Matthias Nedoklan | Donnerstag, 2. Dezember 2010 3 Kommentare

Heute fällt um 16 Uhr  die Entscheidung in Zürich. Trotz aller Korruptionsskandale gibt Sepp Blatter die Ausrichter der Weltmeisterschaften 2018 und 2022 bekannt

Andreas Rüttenauer (taz) schaut in die Kristallkugel: „Wichtiger für Blatter und für die Entscheidung der Exekutive ist ein Bericht der Wirtschaftsberater von McKinsey. Aus dem geht hervor, dass sich mit einer WM in England mit Abstand am meisten Geld verdienen ließe. Unter den Bewerbern für 2018 liegt Russland, bislang Favorit bei den Buchmachern, hinter den Doppelbewerbungen von Spanien und Portugal sowie den Niederlanden und Begien auf dem letzten Platz. Schon wird spekuliert, der russische Ministerpräsident Wladimir Putin habe seinen ursprünglich geplanten Auftritt in Zürich abgesagt, weil er am Ende nicht als Verlierer dastehen will. Im Wettbewerb um die WM 2022 führen in der Rentabilitätsrangliste von McKinsey die USA, die sich mit Katar, Australien, Südkorea und Japan um die Ausrichtung bewerben. Wenn es nur ums Geschäft ginge, das Ergebnis stünde schon fest.

Thomas Kistner (SZ) sieht Sepp Blatter schwer angeschlagen : „Der zeitlos elegante Fifa-Boss, 74, der sich hingebungsvoll seinem jugendlichen Erscheinungsbild widmet, sieht derangiert aus; nicht wie ein strahlender Sportführer, sondern eher wie einer, der gleich eine tattrige Über-80-Auswahl aufs Feld führen muss. Ganz so hoch liegt der Altersschnitt seiner Fifa-Exekutive noch nicht, die am Donnerstag die beiden WM-Turniere 2018 und 2022 vergibt, aber es sind auch keine physischen Gebrechen, die dem Chef des Fußball-Weltverbandes in diesen Tagen zusetzen. Ihn peinigen die Bestechungsvorwürfe, die seiner Fifa pünktlich zum Wahltermin aufgetischt wurden. Im Mai 2011 muss er selbst in die Bütt. Deshalb stehen jetzt auch seine Thronchancen auf dem Prüfstand. In Zürich wünschen sich immer mehr einen Wechsel an der Spitze herbei, nicht nur die Topsponsoren. Schon Ende Oktober hatte ja der Elektronikkonzern Sony sein Engagement über die nächste WM 2014 hinaus in Frage gestellt. Grund waren damals die Vorwürfe wegen Korruption und möglicher Absprachen unter den WM-Bewerbern.In Zürich wird jetzt einer als Notretter diskutiert, der diese Rolle aus vielfältiger Erfahrung kennt, kürzlich jedoch seinen Rückzug erklärt hatte: Franz Beckenbauer.
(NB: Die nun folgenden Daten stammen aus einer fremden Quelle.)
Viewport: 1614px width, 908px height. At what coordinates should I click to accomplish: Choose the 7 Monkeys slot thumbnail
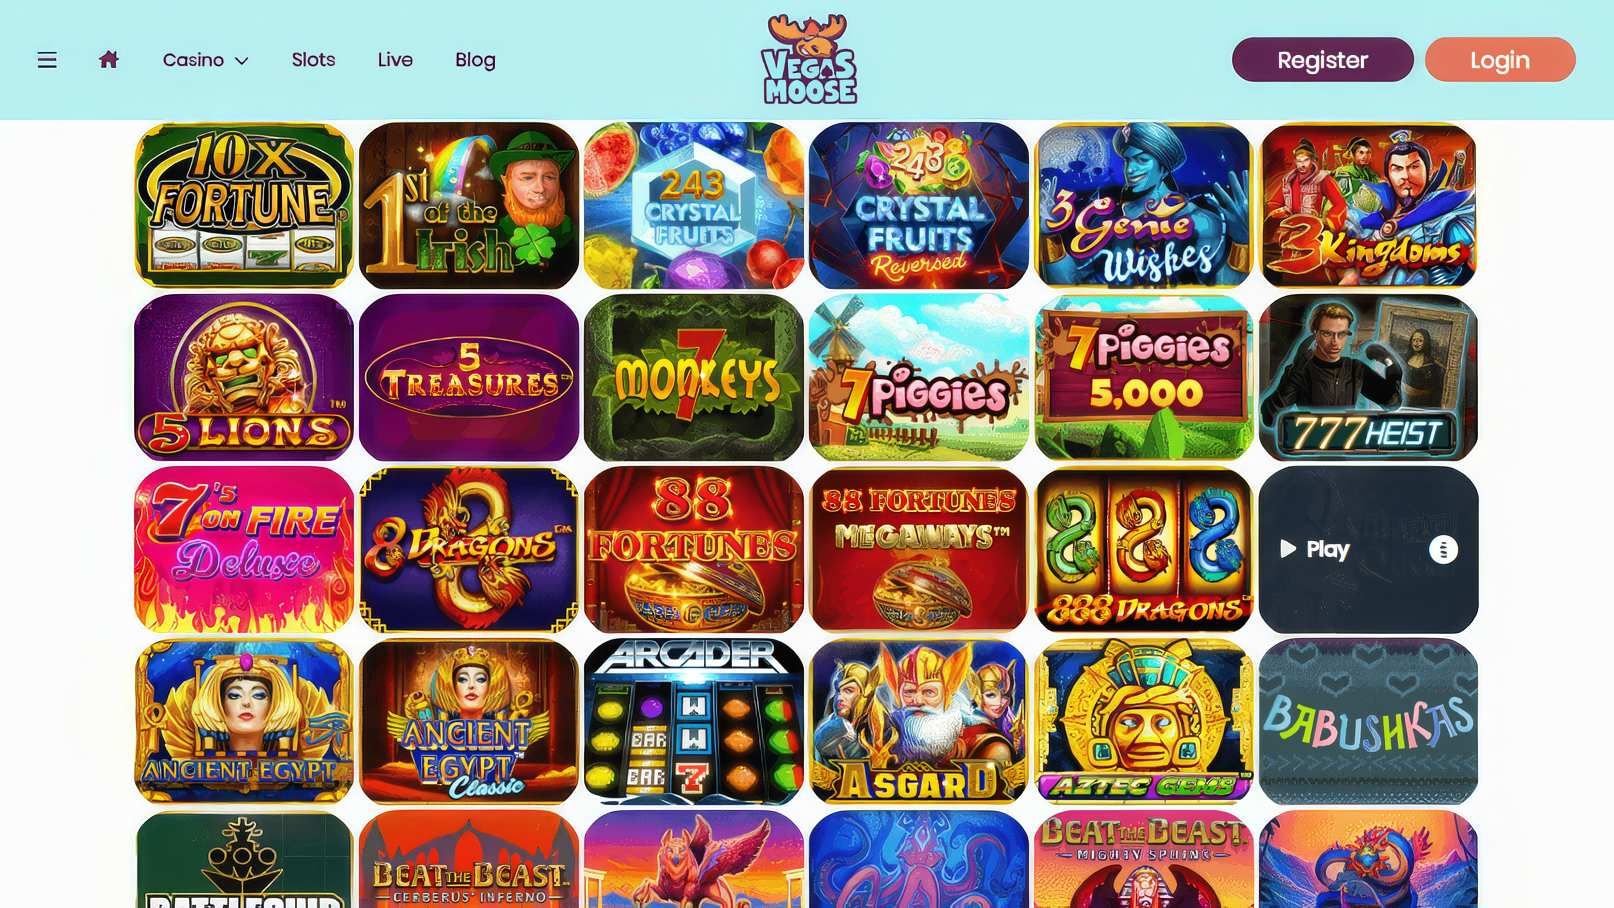coord(694,377)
Der Zeitpunkt des Abgangs erscheint, wie so oft, perfekt gewählt, das nun tobende Verbandschaos betrachtet der deutsche Fifa-Vorständler entspannt von der Seitenlinie aus. Wobei die bisherige Erfahrung lehrt, dass er manchmal auch wieder aufs Spielfeld zurückkehrt ist, wenn er laut genug gerufen wurde.“

Absolutistischer Machtanspruch

Stefan Hermanns und Friedhard Teuffel (Tagesspiegel) blicken nach Zürich: „Um die WM 2018 hat sich neben England, Holland/Belgien und Spanien/Portugal auch Russland beworben. Im Evaluierungsbericht der Fifa kommt Russland nicht sonderlich gut weg. Von allen Bewerbern um 2018 und 2022 bestehe einzig in Russland ein hohes Risiko beim Verkehrskonzept. Aufgrund seiner Größe benötige Russland für eine WM zuverlässige Flugverbindungen. Die gebe es aber derzeit nicht. Weil 13 der geplanten 16 Stadien neu gebaut werden müssen, sieht das Konzept der Russen hier Investitionen von 3,8 Milliarden Dollar vor. Dass Neubauten bei einer Vergabe für den internationalen Sport auch ein Anreiz sehen können, hat der Zuschlag für Sotschi als Ausrichter der Olympischen Winterspiele 2014 aber ebenso gezeigt wie den entscheidenden Einfluss des russischen Premierministers Putin. Es gewinnt eben nicht immer das beste Konzept. Für sie zählt eher die harte Währung. Die Bewerbung ist in der Evaluierung daher auch nicht allzu gut weggekommen. Es fehle an Hotelbetten, zudem hegt der Weltverband seit der WM 2002 in Japan und Südkorea generelle Zweifel an einer Doppelausrichtung; viel entscheidender aber ist die trotzige Haltung der beiden liberal gesinnten Länder, die sich schwertun, den absolutistischen Machtanspruch des Fußball-Weltverbandes zu akzeptieren. Die Fifa verlangt unter anderem einen weitgehenden Schutz für ihre Werbepartner, Immunität für ihre Mitglieder, eine eigene Fahrspur zwischen den Spielstätten und eine Steuerbefreiung für die Einnahmen während des Turniers. So steht es im Standardvertrag, den alle Bewerber unterschreiben müssen. Der Verband hat die holländisch-belgische Bewerbung im September nachdrücklich auf die Konsequenzen hingewiesen, sollte der Vertrag in irgendeiner Weise verändert werden, worauf die Sportministerin Edith Schippers geantwortet hat, dass die holländische Haltung nichts mit einem Unwillen zu tun habe, die Vorgaben der Fifa zu erfüllen, sondern der Tatsache geschuldet sei, ‚dass die Regierung unausweichlich an ihre eigenen (konstitutionellen) Regeln gebunden ist‘. Demokratische Grundregeln sind bei einer Bewerbung allerdings nicht immer förderlich.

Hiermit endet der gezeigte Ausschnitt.